学术文献库

This paper considers a deterministic Susceptible-Infected-Susceptible (SIS) networked bivirus epidemic model (termed the bivirus model for short), in which two competing viruses spread through a set of populations (nodes) connected by two graphs, which may be different if the two viruses have different transmission pathways. The networked dynamics can give rise to complex equilibria patterns, and most current results identify conditions on the model parameters for convergence to the healthy equilibrium (where both viruses are extinct) or a boundary equilibrium (where one virus is endemic and the other is extinct).
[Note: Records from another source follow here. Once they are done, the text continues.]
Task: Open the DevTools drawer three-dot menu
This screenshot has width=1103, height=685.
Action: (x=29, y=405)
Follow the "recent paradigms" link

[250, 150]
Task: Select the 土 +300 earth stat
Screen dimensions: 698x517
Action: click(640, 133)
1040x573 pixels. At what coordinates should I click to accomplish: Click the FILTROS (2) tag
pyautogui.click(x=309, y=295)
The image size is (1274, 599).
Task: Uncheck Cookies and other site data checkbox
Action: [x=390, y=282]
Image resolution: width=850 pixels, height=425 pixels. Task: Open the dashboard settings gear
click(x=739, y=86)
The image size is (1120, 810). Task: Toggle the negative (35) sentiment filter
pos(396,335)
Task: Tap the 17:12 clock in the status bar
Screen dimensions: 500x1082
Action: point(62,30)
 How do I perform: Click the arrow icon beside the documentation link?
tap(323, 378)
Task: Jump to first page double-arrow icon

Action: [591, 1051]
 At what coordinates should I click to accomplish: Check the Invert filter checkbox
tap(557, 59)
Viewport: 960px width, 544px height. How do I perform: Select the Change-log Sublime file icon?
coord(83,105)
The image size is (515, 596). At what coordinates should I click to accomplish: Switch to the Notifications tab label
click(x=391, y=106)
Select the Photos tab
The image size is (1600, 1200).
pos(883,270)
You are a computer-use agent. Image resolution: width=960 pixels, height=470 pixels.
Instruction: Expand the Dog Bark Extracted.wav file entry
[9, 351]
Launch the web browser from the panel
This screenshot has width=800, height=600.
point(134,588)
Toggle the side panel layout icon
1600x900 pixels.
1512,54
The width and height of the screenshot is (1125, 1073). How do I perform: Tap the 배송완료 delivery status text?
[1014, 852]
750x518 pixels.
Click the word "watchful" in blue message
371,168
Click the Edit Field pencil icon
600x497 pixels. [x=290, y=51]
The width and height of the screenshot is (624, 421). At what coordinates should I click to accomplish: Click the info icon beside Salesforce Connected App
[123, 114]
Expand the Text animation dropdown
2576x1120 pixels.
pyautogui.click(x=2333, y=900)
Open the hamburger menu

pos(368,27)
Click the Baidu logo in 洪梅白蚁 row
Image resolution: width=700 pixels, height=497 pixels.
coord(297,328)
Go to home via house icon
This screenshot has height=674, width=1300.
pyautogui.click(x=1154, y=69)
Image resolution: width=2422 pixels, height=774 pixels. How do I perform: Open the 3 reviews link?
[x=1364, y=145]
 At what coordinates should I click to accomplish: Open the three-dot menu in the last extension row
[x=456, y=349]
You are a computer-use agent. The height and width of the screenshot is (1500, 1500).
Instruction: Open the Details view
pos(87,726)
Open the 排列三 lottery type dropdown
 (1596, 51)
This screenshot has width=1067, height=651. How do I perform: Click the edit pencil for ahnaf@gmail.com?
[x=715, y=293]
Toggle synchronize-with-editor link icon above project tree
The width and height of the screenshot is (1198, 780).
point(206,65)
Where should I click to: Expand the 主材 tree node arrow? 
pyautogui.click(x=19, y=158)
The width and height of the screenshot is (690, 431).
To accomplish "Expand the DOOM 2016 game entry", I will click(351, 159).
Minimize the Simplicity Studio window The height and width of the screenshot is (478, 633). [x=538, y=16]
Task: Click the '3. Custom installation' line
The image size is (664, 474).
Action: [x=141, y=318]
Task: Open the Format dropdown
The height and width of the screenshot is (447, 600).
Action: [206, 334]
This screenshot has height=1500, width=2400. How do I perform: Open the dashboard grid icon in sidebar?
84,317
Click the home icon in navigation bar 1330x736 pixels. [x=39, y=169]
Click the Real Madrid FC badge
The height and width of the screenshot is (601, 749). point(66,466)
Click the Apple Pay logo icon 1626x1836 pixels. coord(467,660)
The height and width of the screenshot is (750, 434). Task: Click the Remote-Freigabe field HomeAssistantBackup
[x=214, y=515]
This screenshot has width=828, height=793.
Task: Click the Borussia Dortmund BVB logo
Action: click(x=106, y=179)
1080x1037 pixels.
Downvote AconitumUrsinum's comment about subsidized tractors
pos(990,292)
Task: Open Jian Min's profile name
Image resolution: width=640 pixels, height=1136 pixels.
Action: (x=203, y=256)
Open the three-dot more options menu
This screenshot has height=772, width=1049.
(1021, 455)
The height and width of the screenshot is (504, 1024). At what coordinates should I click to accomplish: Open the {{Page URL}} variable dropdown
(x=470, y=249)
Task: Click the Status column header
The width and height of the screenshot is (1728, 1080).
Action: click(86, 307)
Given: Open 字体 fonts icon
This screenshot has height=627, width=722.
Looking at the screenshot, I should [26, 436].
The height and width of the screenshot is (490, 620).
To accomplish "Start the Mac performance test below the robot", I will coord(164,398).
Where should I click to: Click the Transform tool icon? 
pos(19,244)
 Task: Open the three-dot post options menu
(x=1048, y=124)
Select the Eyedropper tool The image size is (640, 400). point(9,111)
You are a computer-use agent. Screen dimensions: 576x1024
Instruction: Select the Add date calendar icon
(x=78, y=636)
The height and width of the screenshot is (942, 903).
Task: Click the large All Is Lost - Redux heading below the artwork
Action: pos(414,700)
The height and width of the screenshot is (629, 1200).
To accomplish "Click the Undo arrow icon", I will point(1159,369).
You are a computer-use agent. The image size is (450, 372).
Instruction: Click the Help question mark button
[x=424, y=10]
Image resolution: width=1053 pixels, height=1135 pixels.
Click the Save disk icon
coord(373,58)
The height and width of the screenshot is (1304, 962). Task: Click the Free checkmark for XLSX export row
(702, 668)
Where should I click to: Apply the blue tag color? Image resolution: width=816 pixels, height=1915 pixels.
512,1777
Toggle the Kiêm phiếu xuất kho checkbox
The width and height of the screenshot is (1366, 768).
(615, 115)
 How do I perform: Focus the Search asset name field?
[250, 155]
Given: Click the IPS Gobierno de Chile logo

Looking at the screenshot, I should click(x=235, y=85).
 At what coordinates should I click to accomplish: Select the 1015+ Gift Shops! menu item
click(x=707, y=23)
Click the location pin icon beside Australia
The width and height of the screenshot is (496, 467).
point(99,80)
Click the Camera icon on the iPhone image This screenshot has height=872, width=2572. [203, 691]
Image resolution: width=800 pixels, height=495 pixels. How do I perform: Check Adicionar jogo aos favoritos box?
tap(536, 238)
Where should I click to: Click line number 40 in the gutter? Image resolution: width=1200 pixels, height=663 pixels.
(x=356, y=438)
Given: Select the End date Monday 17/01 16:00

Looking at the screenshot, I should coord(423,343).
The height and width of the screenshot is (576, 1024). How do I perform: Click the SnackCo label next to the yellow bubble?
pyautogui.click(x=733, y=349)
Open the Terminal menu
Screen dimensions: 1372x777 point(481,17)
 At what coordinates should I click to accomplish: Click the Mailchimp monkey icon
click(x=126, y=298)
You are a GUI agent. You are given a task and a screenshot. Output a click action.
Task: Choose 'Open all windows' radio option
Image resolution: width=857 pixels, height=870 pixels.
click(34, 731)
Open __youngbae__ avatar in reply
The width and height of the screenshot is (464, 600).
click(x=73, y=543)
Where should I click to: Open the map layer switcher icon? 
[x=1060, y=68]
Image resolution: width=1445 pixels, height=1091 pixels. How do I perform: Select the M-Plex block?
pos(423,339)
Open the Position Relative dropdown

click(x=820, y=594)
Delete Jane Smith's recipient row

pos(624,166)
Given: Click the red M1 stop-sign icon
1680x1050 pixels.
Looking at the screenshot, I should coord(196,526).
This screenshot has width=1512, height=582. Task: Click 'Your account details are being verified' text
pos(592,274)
However, there are only limited results on coexistence equilibria (where both viruses are endemic). This paper establishes a set of ``counting'' results which provide lower bounds on the number of coexistence equilibria, and perhaps more importantly, establish properties on the local stability/instability properties of these equilibria. In order to do this, we employ the Poincaré-Hopf Theorem but with significant modifications to overcome several challenges arising from the bivirus system model, such as the fact that the system dynamics do not evolve on a manifold in the typical sense required to apply Poincaré-Hopf Theory. Subsequently, Morse inequalities are used to tighten the counting results, under the reasonable assumption that the bivirus system is a Morse-Smale dynamical system. Numerical examples are provided which demonstrate the presence of multiple attractor equilibria, and multiple coexistence equilibria.